Traugott Giesen Kolumne 24.08.2002
aus "Die Welt" Ausgabe Hamburg
Der Nächste so nah so fern
Das soll mir klar sein: Wenn kein Schlamm in
meinem Wohnzimmer steht, wohl aber beim Nachbarn, dann muss ich ihm helfen
- sagen wir zehn Stunden, besser wäre mehr. Es ist ja nicht nur das
Wohnzimmer, sondern das ganze Haus, der Garten und der Keller sowieso. Er
braucht zur Heilung doch ein halbes Jahr. Und was ihn das alles kostet, die
Helfer, die Handwerker, das Material, die neuen Sachen. Aber gut, zehn Stunden.
Ein Tropfen. Aber zehn Stunden Handanlegen, einen Tag Arbeit will ich ihm
geben. Will selbst hingehen. Oder was effektiver ist: Ich will ihm zehn Stunden
Arbeit geben, den Gegenwert von zehn meiner Arbeitsstunden.
Brutto oder netto? Mit Spendenquittung? Furchtbar,
schon wieder das Rechnen. Jesus sagte mal: Tu Gutes und lass deine linke
Hand nicht wissen, was die rechte tut. Gut, sofort hinzugehen, anzufassen;
doppelt hilft, wer schnell hilft. Aber auch gut, zu geben, und andere,
professionelle Helfer die Arbeit machen zu lassen.
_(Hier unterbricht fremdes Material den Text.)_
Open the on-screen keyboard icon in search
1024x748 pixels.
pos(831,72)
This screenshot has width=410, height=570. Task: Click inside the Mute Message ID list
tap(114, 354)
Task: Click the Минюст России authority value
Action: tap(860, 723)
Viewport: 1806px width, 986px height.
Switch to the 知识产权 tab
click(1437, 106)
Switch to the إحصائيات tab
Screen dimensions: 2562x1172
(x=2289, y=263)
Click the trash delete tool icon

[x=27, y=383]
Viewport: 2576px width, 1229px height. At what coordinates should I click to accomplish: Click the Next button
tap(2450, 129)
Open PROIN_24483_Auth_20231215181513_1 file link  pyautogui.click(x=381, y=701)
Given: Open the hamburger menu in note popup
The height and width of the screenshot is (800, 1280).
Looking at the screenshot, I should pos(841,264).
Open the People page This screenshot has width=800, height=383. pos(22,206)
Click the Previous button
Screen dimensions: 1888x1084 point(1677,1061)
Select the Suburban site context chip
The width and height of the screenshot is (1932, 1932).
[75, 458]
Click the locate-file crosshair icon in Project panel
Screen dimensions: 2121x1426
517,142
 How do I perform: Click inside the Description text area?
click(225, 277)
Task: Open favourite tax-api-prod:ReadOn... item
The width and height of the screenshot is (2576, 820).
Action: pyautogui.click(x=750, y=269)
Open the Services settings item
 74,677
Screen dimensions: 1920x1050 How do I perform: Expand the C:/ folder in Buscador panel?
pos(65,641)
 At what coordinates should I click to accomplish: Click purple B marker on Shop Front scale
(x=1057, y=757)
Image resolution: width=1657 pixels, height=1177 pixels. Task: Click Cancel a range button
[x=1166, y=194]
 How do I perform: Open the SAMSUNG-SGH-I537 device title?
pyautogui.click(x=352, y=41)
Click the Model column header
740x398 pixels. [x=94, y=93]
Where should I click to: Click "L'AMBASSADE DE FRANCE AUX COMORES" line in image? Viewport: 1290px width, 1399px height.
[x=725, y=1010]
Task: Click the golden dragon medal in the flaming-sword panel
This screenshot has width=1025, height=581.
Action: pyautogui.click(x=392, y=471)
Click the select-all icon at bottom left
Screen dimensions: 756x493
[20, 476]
Und nicht kontrollieren,
nicht Rechenschaft fordern, nicht die neue Tür sich vorzeigen lassen,
die genau von meinem Geld besorgt wurde.
Vielleicht ist die andere Art von Helfen ja
besser: Hinfahren, persönlich. Dann übernimmt man natürlich
mehr Verantwortung, man wird ja Retter, wird in die Familie mit eingesogen,
bleibt am Ende noch am liebsten da, wo Hilfe so konkret gegeben werden konnte.
Und wo noch ein Mann oder eine Frau zählen, die nicht diskutieren, sondern
putzen, säubern, neu errichten.
Begeisternd, wie Menschen hinfahren, das Auto
voll Putzmittel, und eben noch Wildfremden die Küche entschlammen, alles
abwaschen, die Fenster reinigen. Oder anderswo wieder Sandsäcke leeren
und Barrikaden abbauen. Die vielen Ehrenamtlichen von Feuerwehr, THW, Rotem
Kreuz, die Soldaten, Soldatinnen - sie werden noch weiter helfen. Doch die
Kraft geht zu Ende, die Freistellungen auch. Jetzt muss noch ein Aufbau Ost
her, noch mal müssen wir per Steuern ran.
Die große Hilfsbereitschaft ist
beglückend. Die hunderttausenden Spender reißen hoffentlich die
Millionen Festhalter noch mit zur Güte. Die nötigen Milliarden
wird man dennoch nur per Umlage aufbringen, die nicht nach Lust fragt. Und
richtig so, schließlich sind wir alle Mitauslöser dieser
Naturkatastrophe; wir werden noch auf viel mehr verzichten lernen, damit
der Naturhaushalt nicht völlig umkippt. Dass wir unseren Landesgenossen
beistehen, etwas mehr als schattenhaft, ist schon der Rede wert. Aber wir
werden auch über deutsche Grenzen Hilfe schicken, einfach, weil Menschen
bitten. Es kann uns nicht gut gehen neben Elend. Was Menschen in Not fehlt,
sind die im Überfluss ihnen schuldig.
Keiner braucht Angst zu haben, so viel zu
verschenken, dass er dann selbst zum Bettler wird. Da hält uns unsere
Natur schon von fern. Und nur wer Selbstmitleid kennt, kann auch für
andere etwas empfinden. Unsere Güte hat noch Spielraum.